In Thailand, products liability is covered under the Liability Arising from Damages from Unsafe Products Act of B.E. 2551 (2008) and which came into force on February 21, 2009. Before the enactment of the Unsafe Products Act, consumers injured by unsafe products generally only had recourse under the Civil and Commercial Code, which created the burden of having to prove negligence of the manufacturer or distributor or some other party in the supply chain. However, the Unsafe Products Act allows consumers to sue responsible parties in the supply chain on the basis of strict liability. At this time, there are no noteworthy Thai Supreme Court cases which have interpreted the Unsafe Products Act; however, a few important points of the law are as follows:
- According to Section 4 of the Act, any product causing damage or that may cause damage to a consumer shall be considered unsafe, regardless of design or manufacturing defect. Furthermore, a product shall be considered unsafe if warnings or instructions regarding the use or storage of the product were missing or incorrect or vague when considering the normal method of use and storage of the product. Nevertheless, a Ministerial Regulation passed in 2010 specifically exempts agricultural products that pass certain standardized treatment procedures and a Ministerial Regulation in 2011 specifically exempts drugs and medical devices produced by healthcare providers to treat patients in specific cases.
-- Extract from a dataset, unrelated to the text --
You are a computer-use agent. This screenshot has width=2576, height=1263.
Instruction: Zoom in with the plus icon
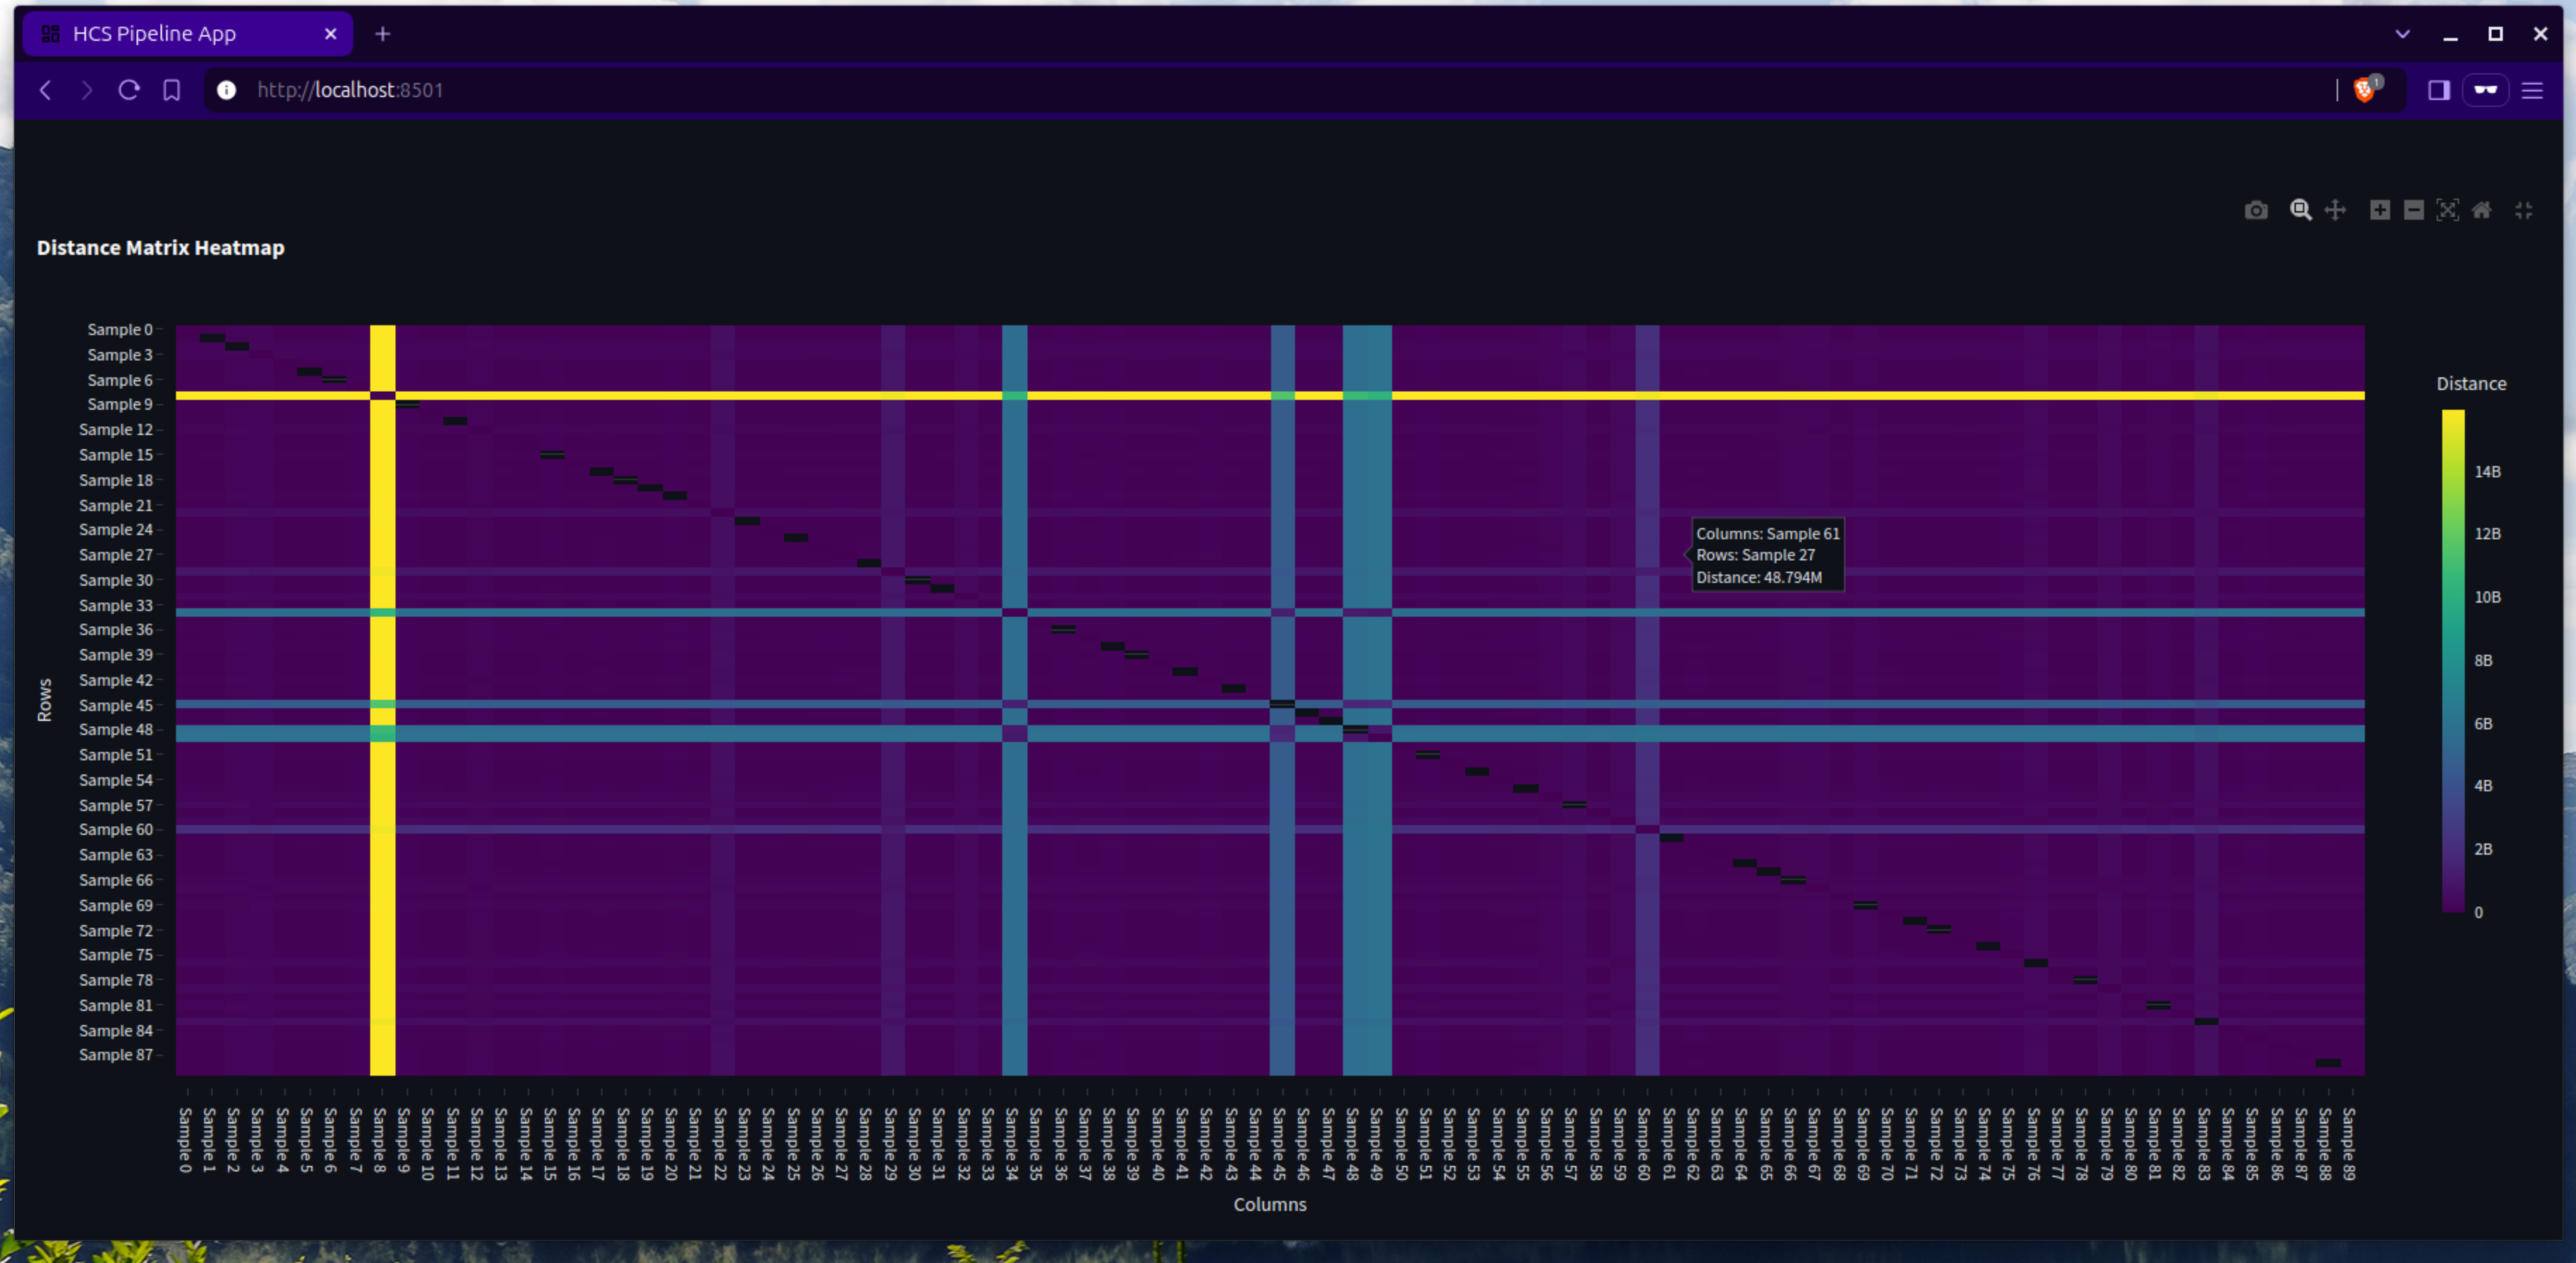click(x=2380, y=210)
- According to Section 5 of the Act, all parties in the supply chain are jointly liable under the law; including the manufacturer, importer, or the “party authorizing the production” or a party using a trademark or trade name or some other means that can be understood to mean that that party is one of the aforementioned parties in the supply chain.
- The seller shall be held liable if the other parties in the supply chain cannot be identified.
- However, Section 8 of the Act exempts the manufacturer from liability if it can prove that the danger of the product was caused by a design defect of the party authorizing production or that the manufacturer was simply following instructions of the party authorizing the production. A manufacturer will also be exempt if the danger of the products is due to the nature of the warning or product information regarding use or storage of the product provided by the party authorizing the production.
- In accordance with the principle of strict liability, Section 6 of the Act requires a consumer to prove only (1) damages and (2) that the products were used and stored in a normal manner. There is no requirement of having to prove any wrongful action on the part of a party in the supply chain. Furthermore, according to Section 11(1) of the Act, a consumer (or the surviving family) may be granted damages for mental injury. In any case, the consumer is not prohibited from seeking additional redress under Section 420 of the Civil and Commercial Code if it can prove negligence or other wrongful act of a party in the supply chain.
- The statute of limitations according to Section 12 of the Act is as follows:
- An action must be filed within 3 years after the consumer became aware of (1) the injury and (2) the identity of the responsible parties in the supply chain, but not exceeding 10 years after the date the product was sold; or
- In the case where the injury was caused by the accumulation of chemicals in the body or a period of time was required to pass before the appearance of symptoms, an action must be filed within 3 years after the consumer became aware of (1) the injury and (2) of the identity of the responsible parties in the supply chain; but not exceeding 10 years after the consumer became aware of the injury.
Products liability law is complex. Consumers who are the victims of an unsafe product are urged to consult with competent legal counsel.